Mais uma vez, D. Pedro confiara sua vitória a uma aposta incerta. Visto com agrado pelos liberais – ao contrário do que acontecia no Brasil – ele achava, certamente, que, mesmo em desvantagem numérica, uma incursão em território continental seria prontamente secundada por uma espontânea insurreição popular anti-absolutista. Em 1832, à frente de 7.500 homens, desembarcou em Mindelo e ocupou a cidade do Porto, que fora origem das tentativas liberais de 1817 e 1820.

Mas o apoio que esperava não aconteceu. Desiludida por longos anos de frustração, a população portuguesa resistia a embarcar numa nova aventura. Entrincheirado no Porto, o auto-proclamado regente passou um ano cercado pelas forças legalistas, enquanto seus apoios externos começavam também a esmorecer em vista das suas reduzidas possibilidades de sucesso.

Inesperadamente, já quase vencidos pela fome e a peste, os revoltados tentaram uma saída em direção do Algarve. O objetivo era modesto: apenas distrair as tropas de D. Miguel e aliviar o cerco do Porto. Porém, encontrando as províncias sulinas virtualmente desprevenidas, a ousada coluna avançou facilmente e, quase sem querer, o ex-imperador do Brasil – agora ostentando uma enorme barba negra – ocupou Lisboa, em 24 de julho de 1833.

Era o começo do fim. Repentinamente fortalecido, o governo rebelde conseguiu o reconhecimento da Inglaterra e da França. A tentativa miguelista de retomar Lisboa fracassou e as batalhas de Almoster e Asseiceira acabaram de decidir a questão. A capitulação foi assinada em Évora Monte, em 1834, concedendo os liberais anistia geral às forças monárquicas e comprometendo-se D. Miguel a nunca mais retornar à península.

Os Últimos Dias de D. Pedro IV

Mas as tribulações de D. Pedro não tinham acabado. Maria da Glória – a futura Maria II de Portugal – ainda estava com 14 anos e o seu pai, apesar do grande serviço prestado à causa liberal, ainda era visto por muitos portugueses como o causador da sua ruína.

Mesmo os liberais, estavam divididos. Enquanto os mais moderados optavam por servir-se da situação, voltando à Carta Constitucional de 1826, os radicais propugnavam a volta à Constituição de Lisboa, de fato, muito mais liberal e democrática. Isso gerou, virtualmente, dois partidos, os "cartistas" e os "vintistas".

A Carta Constitucional de 1826 voltou, efetivamente, a vigorar em 1834. Porém, dois anos depois, uma insurreição liberal em Lisboa forçou o retorno à Constituição de 1822. Em 1837, a "revolta dos marechais" tentou, sem sucesso, restabelecer à Carta. Em 1838, o governo preparou e fez votar uma nova Constituição, que tentava conciliar o espírito democrático dos vintistas com a disciplina monárquica e aristocrática da carta de D. Pedro. Foi esse diploma que imperou até 1842, em que a ditadura de Costa Cabral interrompeu novamente a ordem constitucional, restaurando, de quebra, a Carta de 1826.

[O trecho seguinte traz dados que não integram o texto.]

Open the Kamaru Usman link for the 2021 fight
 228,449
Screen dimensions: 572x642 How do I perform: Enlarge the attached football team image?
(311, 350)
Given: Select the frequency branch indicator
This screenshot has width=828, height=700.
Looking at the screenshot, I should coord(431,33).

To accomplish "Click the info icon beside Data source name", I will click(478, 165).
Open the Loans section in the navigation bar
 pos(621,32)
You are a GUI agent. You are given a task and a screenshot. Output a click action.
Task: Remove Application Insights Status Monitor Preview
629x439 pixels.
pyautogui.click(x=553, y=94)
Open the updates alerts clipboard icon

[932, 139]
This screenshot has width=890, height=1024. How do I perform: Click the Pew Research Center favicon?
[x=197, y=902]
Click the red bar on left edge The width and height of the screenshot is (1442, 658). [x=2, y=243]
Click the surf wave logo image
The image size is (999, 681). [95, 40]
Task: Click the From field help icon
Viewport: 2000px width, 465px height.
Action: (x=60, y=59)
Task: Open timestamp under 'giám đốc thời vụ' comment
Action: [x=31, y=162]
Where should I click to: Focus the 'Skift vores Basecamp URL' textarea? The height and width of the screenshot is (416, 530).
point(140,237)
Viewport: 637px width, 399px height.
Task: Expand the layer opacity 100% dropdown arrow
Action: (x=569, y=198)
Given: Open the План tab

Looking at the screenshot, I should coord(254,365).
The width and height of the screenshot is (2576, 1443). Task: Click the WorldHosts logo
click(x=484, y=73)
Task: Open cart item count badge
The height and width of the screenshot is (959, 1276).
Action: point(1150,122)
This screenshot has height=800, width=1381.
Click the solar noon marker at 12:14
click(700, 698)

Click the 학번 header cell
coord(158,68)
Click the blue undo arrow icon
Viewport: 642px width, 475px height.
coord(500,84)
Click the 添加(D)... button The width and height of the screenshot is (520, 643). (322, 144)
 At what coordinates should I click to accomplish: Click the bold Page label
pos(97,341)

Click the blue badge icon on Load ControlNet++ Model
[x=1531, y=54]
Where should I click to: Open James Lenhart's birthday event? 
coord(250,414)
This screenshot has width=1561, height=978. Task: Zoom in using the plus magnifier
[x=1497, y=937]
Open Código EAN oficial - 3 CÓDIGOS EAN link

A carta de D. Pedro sobreviveu à ditadura de Costa Cabral. Chegou, até, a ser objeto de um Ato Adicional que, em 1852, instituiu a eleição direta para a Câmara dos Deputados. Mas o Duque de Bragança não mais estava para ver essas mudanças. Falecera, em 1834, poucos meses depois de retomar o controle de Portugal. Por seus feitos, na Ilha Terceira e no Porto, iria passar à história como "D. Pedro IV, o Rei Soldado", porém, considerando que nos dois países que chegou a governar, ele implantou textos constitucionais, bem poderia ser também chamado "o Rei Constituinte".